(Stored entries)
* * * * * * * * *
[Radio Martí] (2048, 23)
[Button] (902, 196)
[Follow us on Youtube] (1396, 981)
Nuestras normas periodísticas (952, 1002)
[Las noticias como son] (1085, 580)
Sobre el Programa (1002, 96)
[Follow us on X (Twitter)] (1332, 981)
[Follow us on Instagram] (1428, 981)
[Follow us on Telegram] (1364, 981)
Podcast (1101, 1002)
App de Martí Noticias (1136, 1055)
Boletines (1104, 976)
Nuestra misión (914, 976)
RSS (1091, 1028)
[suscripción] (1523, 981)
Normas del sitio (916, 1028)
* * * * * * * * *
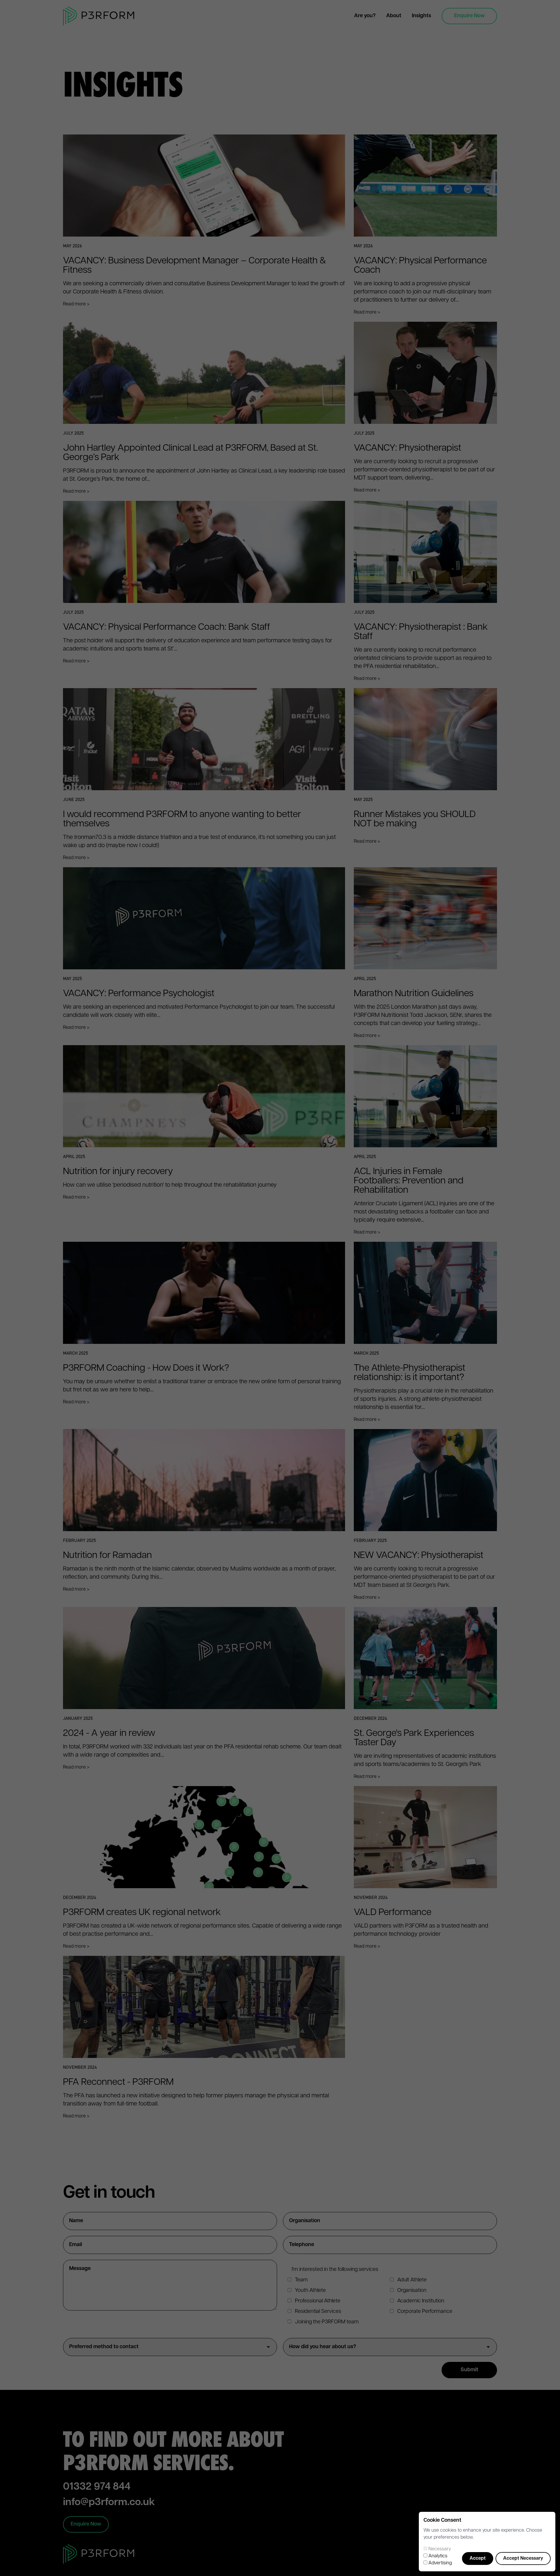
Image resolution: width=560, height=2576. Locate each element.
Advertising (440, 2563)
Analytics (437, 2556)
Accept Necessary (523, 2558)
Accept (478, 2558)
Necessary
* * * * * * * * *
EXERCISE INSTRUCTIONS
Go through the entries above and report every line in which the word "Follow" appears.

SOLUTION FOR THIS TASK
[Follow us on Youtube] (1396, 981)
[Follow us on X (Twitter)] (1332, 981)
[Follow us on Instagram] (1428, 981)
[Follow us on Telegram] (1364, 981)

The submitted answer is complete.